**Required work**: Take every line from the material that has the word "beside" in it.

**Records provided**:
=====

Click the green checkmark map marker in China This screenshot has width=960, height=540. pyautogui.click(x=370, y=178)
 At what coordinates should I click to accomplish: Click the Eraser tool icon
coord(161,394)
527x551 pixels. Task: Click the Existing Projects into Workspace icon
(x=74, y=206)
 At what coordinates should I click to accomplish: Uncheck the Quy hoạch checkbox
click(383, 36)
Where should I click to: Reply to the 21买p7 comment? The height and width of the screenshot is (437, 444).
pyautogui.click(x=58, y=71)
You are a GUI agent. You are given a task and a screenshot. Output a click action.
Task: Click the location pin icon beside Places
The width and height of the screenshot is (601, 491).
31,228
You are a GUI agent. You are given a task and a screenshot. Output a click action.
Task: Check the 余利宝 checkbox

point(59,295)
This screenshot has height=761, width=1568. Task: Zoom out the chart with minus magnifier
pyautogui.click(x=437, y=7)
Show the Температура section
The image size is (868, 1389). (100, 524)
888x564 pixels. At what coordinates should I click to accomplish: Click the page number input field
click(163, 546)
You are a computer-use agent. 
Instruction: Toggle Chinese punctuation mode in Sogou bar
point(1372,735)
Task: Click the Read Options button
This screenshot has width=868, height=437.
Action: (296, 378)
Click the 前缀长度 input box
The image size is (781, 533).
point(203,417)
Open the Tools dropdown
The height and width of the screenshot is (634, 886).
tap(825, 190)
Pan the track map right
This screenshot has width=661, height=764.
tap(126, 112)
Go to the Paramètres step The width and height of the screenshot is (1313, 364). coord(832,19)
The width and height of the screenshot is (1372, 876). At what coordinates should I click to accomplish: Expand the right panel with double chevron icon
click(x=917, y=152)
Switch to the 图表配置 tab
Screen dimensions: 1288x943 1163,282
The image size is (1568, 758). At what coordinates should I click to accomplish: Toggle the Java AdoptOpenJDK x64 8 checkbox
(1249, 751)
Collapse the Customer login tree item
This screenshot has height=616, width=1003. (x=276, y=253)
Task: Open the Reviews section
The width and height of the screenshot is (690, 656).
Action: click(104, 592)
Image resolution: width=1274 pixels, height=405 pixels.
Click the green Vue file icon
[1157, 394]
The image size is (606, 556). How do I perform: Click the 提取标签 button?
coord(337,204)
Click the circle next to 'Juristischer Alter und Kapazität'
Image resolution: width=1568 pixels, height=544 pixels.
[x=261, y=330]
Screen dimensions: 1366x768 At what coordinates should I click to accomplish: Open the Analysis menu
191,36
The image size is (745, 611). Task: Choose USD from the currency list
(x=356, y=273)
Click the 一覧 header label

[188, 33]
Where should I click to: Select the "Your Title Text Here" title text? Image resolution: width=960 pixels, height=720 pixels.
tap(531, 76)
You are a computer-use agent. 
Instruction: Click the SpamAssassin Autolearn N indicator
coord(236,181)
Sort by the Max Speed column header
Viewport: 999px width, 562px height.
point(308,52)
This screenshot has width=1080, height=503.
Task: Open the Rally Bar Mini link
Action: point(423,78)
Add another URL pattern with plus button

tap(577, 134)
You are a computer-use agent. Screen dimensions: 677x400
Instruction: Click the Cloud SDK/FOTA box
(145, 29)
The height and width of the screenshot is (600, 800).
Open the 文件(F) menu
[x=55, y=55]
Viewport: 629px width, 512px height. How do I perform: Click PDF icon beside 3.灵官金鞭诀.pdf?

=====

**Output of the task**:
Task: Click the location pin icon beside Places
Viewport: 629px width, 512px height. How do I perform: Click PDF icon beside 3.灵官金鞭诀.pdf?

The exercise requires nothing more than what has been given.